Effects of trace elements on mechanical properties of superalloys

Abstract

A review is given of the range of properties of superalloys that can be affected by trace elements and their dependence on various solutes showing the different response of a given alloy to different solutes, the different sensitivities of different alloys to the same solute, and the importance of both microstructural form and mechanical-test conditions. The main emphasis is on understanding and modelling the mechanisms by which trace elements can influence mechanical properties significantly. Trace elements at ppm concentrations are only likely to be effective with respect to mechanical behaviour if there is a mechanism leading to local enrichment.
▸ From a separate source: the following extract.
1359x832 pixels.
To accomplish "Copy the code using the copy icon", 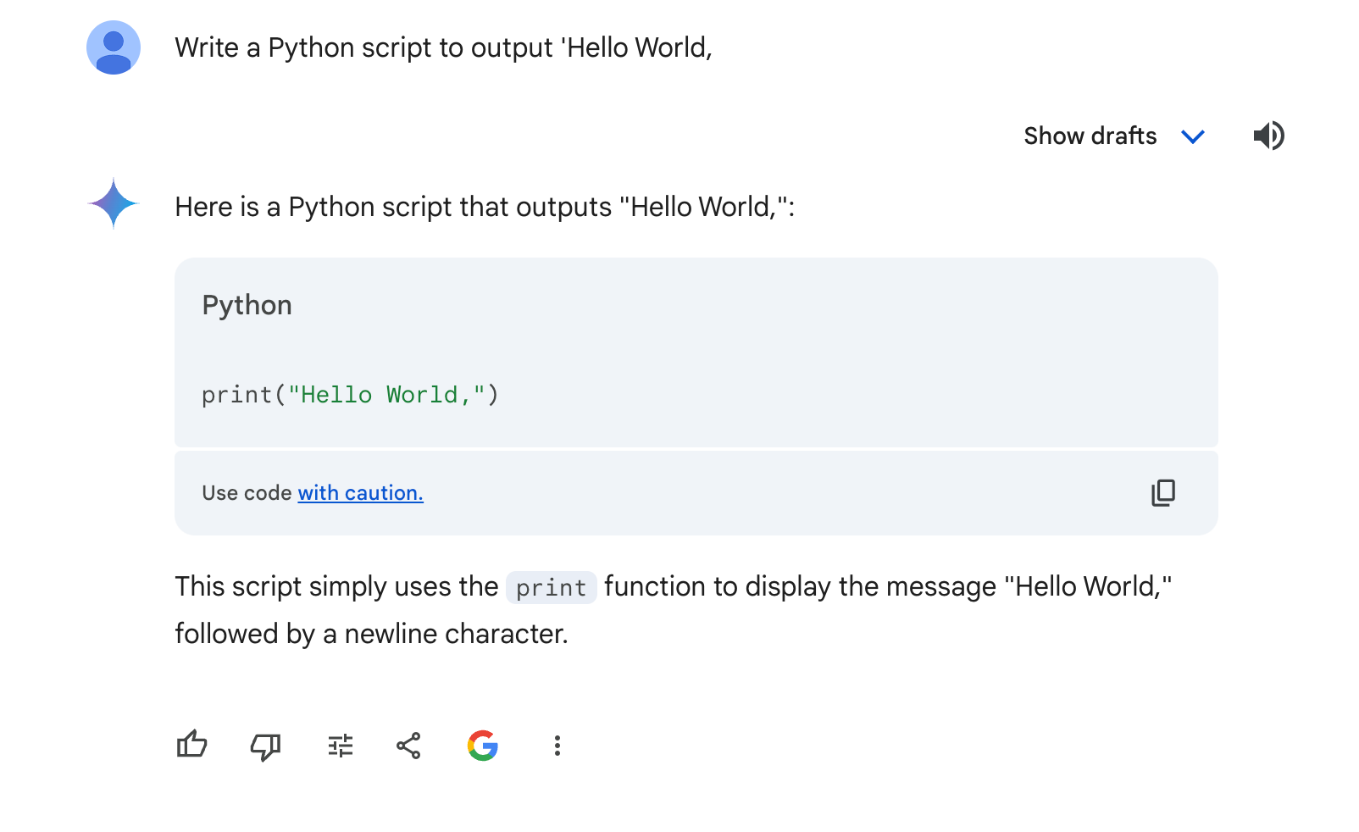I will pyautogui.click(x=1164, y=492).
The various means of achieving this are considered including different types of segregation and the formation of precipitate particles. The factors leading to segregation of solute to, and the embrittlement of, grain boundaries are considered. Guidelines evolved to identify embrittling species in ferrous alloys are modified to predict those most likely to segregate to and embrittle grain boundaries in superalloys. The roles of segregants in modifying mechanical properties are outlined. Three types of change are envisaged, namely (a) energetic (lowering of surface energy), (b) kinetic (changing diffusivities), and (c) mechanical (weakening the interface). The available experimental evidence is examined in the light of these effects to identify the dominant factors. Solutes which react with constituents of the alloy to form precipitate particles can affect the mechanical behaviour in less direct ways. Thus the pick-up of nitrogen during processing of superalloys leads to the formation of TiC particles which appear to nucleate carbide precipitation and affect the incidence of porosity. Gaseous trace elements can also be introduced by diffusional processes through the solid superalloy. Evidence of reductions in ductility due to oxygen ingress during heat treatment, high-temperature testing, or service are presented. Current explanations in terms of the formation of CO or CO₂ bubbles at the grain boundaries due to oxygen reaction with carbides are outlined.